Hello,
to install a gas or oil heating system in a new building for a technical(!) reason?
not directly technical but there are reasons: (non-)availability of heat pumps and price. Many general contractors have in the past charged absurd markups on heat pumps, but even if they simply pass on the additional costs fairly, that quickly amounts to 5-8 k€. With currently still fairly similar prices for heat generation (10-12 cents for gas and 30-35 cents for electricity with a coefficient of performance of about 3-3.5), you won’t make back the extra cost in your lifetime.
In addition, many people have, not without reason, "fear" or at least concerns about heat pumps. The news and also this forum are full of reports about problems with heat pumps, incorrect sizing, crazy electricity consumption due to wrong sizing, or premature failure of some expensive heat pump components. And considering that there are still many more gas heating systems in operation than heat pumps and you hardly hear about problems there, I can’t blame people for these concerns. They are completely justified.
Currently, as a heat pump owner, you are still forced to thoroughly educate yourself on the subject and bring yourself to a level of knowledge that actually the installer should have, and then afterwards correct his botched work as best as possible and get the system running properly. Very many heat pump installations are botched makeshift solutions by overwhelmed installers. And for that, you’re supposed to pay significantly more than for a gas heating system?
Yes, I can definitely understand that people don’t want that and simply can’t do it.

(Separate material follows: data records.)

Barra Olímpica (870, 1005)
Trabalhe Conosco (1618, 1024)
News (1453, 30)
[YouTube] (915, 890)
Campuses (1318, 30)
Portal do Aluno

There are also problems like the fact that people just don’t want a noisy air-to-water heat pump in their garden. If you really enforced noise protection regulations strictly, you could shut down at least every second air-to-water heat pump immediately. And boreholes for brine-water heat pumps are blocked by some water protection authorities or monument preservers. Crazy!
The heat pump is the future and it is urgently necessary to strive to spread them further. The economic viability analysis will also increasingly shift in favor of the heat pump in the future.
But when you look at the trade "heating + installation + commissioning + CORRECT adjustment," heat pumps are often still very, very far from what people are used to with gas heating and expect for their money.
And since among all heating specialists the absolute gold rush has obviously broken out now, I have very little hope that this will change. It will probably get worse because customers are now forced to choose heat pumps.
Therefore, even though I myself would clearly install a heat pump today (we built with gas heating in 2016), I can certainly understand if someone now just wants to quickly get a gas heating system. Whether that is a smart idea is another matter.